Date published: Jul 2022
SUERF Policy Brief, No 377
By Camille Cornand (Univ Lyon, CNRS, GATE) and Paul Hubert (Banque de France and Sciences Po – OFCE)
Download: SUERF Policy Brief, No 377 (0.52 MB)
Macroeconomic dynamics strongly depend on expectation processes. Monetary policy consists for a large part in managing inflation expectations of different agents (households, firms, professional forecasters). It is therefore of utmost importance for central bankers to know the strength of informational frictions that affect inflation expectations within and across different categories of economic agents.
These informational frictions can be characterized by the frequency of forecast revisions and cross-sectional disagreement in inflation expectations (see among others Andrade and Le Bihan, 2013, Andre et al., 2022, Coibion and Gorodnichenko, 2012, 2015, Link et al., 2021, Savignac et al., 2021). Because the cost of collecting and processing information may be different for individuals, the strength of information frictions within and across various categories may vary dramatically.
In a recent study (Cornand and Hubert, 2022), by harmonizing the characteristics of different surveys to make them as comparable as possible, we compare the frequency of inflation forecast revisions and the cross-sectional disagreement in inflation expectations among five categories of agents: households, firms, professional forecasters, policymakers and participants to laboratory experiments.
We document a strong heterogeneity in the frequency of forecast revisions across the five categories of agents, with policymakers revising more frequently than participants to laboratory experiments, firms and professional forecasters, who themselves revise much more frequently than households. We also show that the volatility of inflation shocks are found to be an important driver of the frequency of forecast revisions, suggesting that inflation dynamics play the role of an attention shock to agents.

### What to work on
A. Copy word for word the part of the policy brief on inflation expectations between "These informational frictions" and "to laboratory experiments.", inclusive.
B. List the categories of agents whose inflation forecasts are compared in the policy brief on inflation expectations.
C. Answer these questions about the policy brief on inflation expectations:
(i) What number does the SUERF Policy Brief carry?
(ii) What two features are said to characterize informational frictions?
(iii) Which category of agents revises its forecasts least frequently?
The records after this point come from a separate source.

### Given data

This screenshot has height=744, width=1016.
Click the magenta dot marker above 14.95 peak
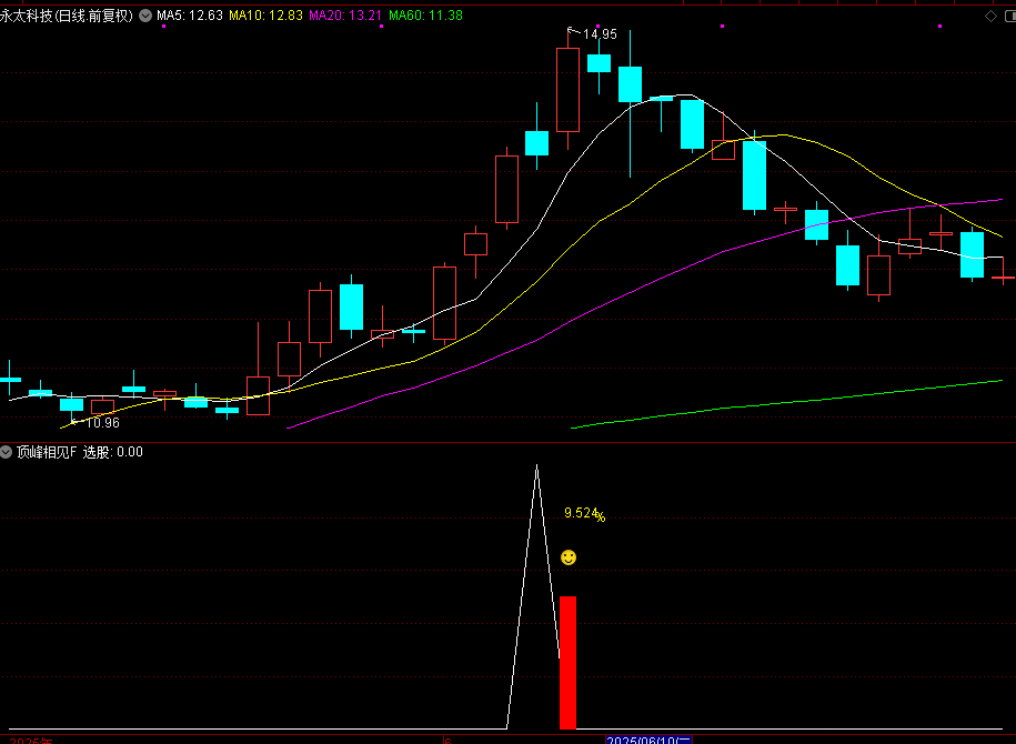point(596,26)
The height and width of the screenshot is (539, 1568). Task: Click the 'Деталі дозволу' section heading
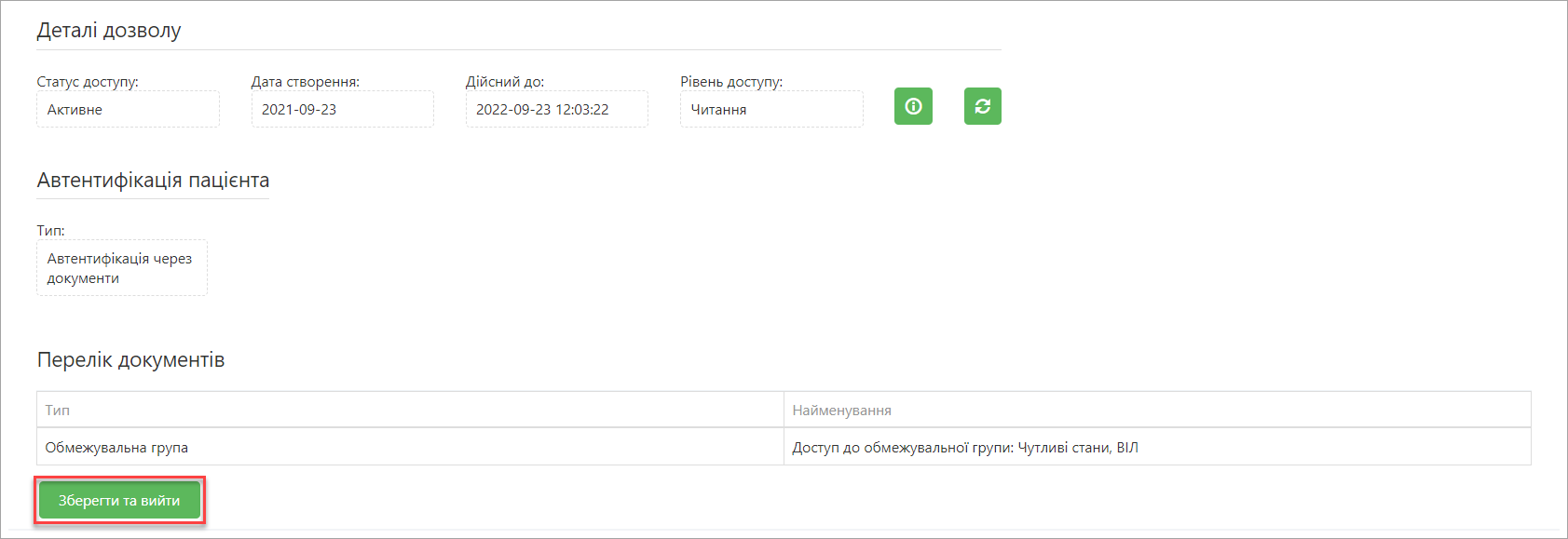[x=109, y=31]
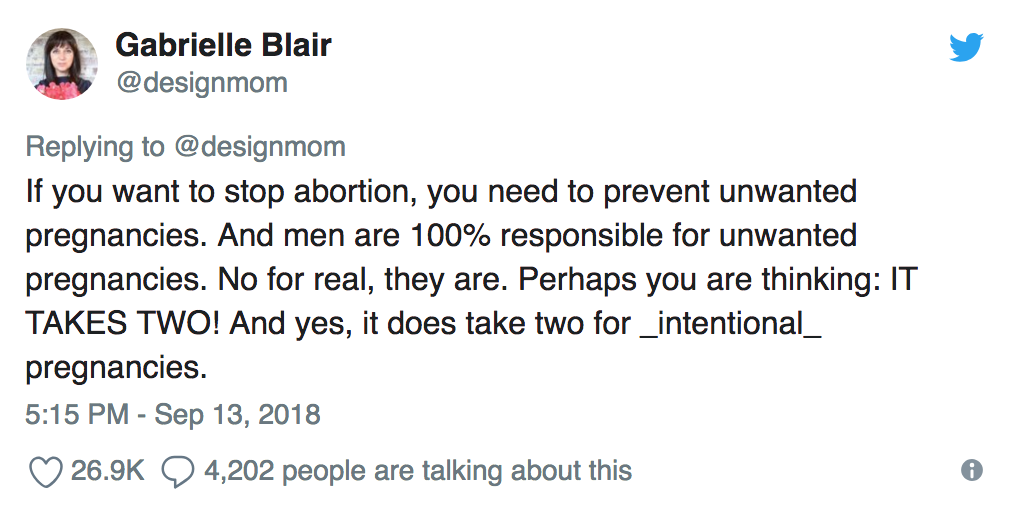The height and width of the screenshot is (506, 1020).
Task: Click the @designmom handle under the name
Action: click(201, 83)
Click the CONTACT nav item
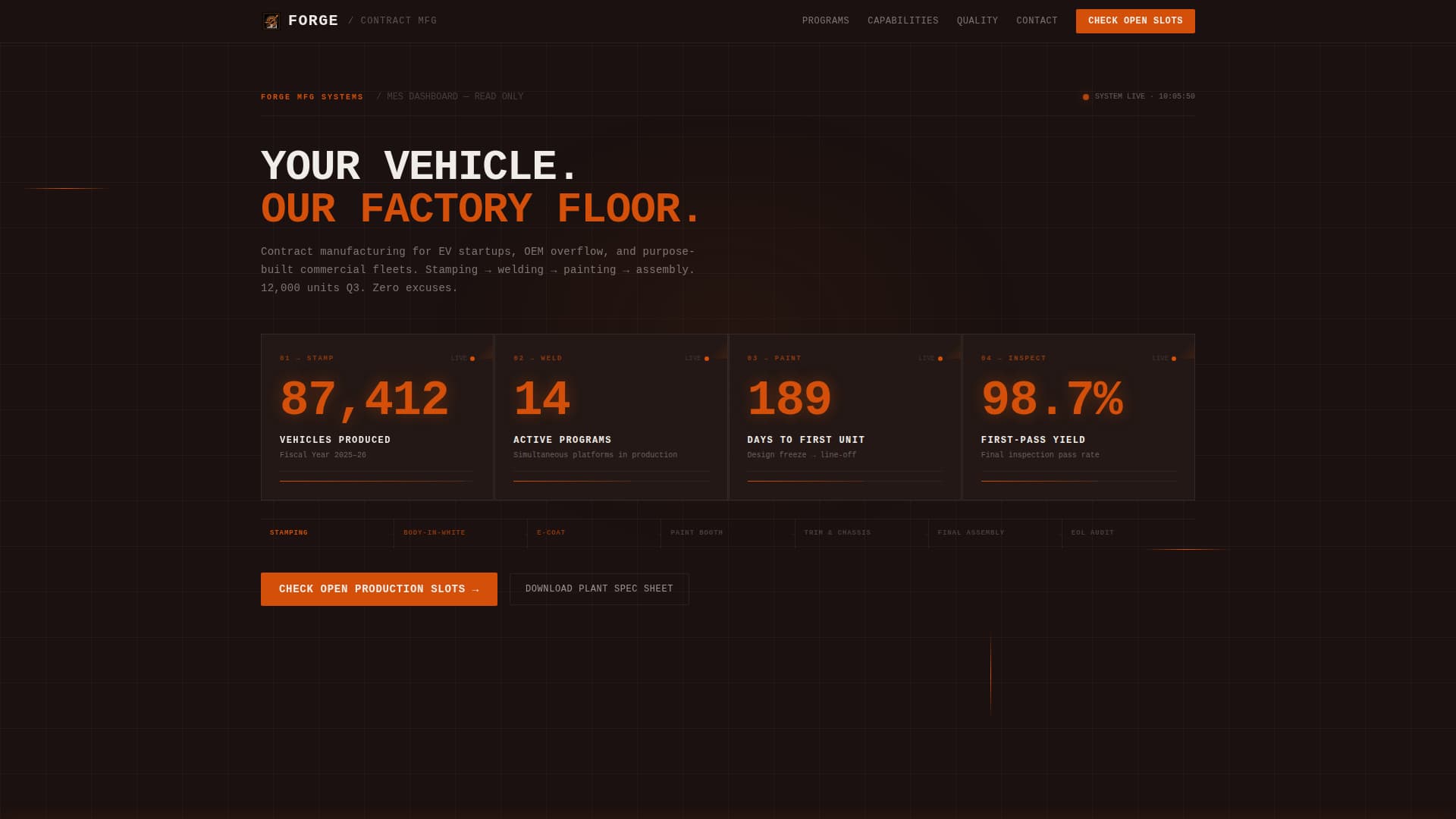The image size is (1456, 819). [x=1037, y=20]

### Written answers
A.
These informational frictions can be characterized by the frequency of forecast revisions and cross-sectional disagreement in inflation expectations (see among others Andrade and Le Bihan, 2013, Andre et al., 2022, Coibion and Gorodnichenko, 2012, 2015, Link et al., 2021, Savignac et al., 2021). Because the cost of collecting and processing information may be different for individuals, the strength of information frictions within and across various categories may vary dramatically.
In a recent study (Cornand and Hubert, 2022), by harmonizing the characteristics of different surveys to make them as comparable as possible, we compare the frequency of inflation forecast revisions and the cross-sectional disagreement in inflation expectations among five categories of agents: households, firms, professional forecasters, policymakers and participants to laboratory experiments.

B.
households
firms
professional forecasters
policymakers
participants to laboratory experiments

C.
(i) No 377
(ii) The frequency of forecast revisions and cross-sectional disagreement in inflation expectations
(iii) Households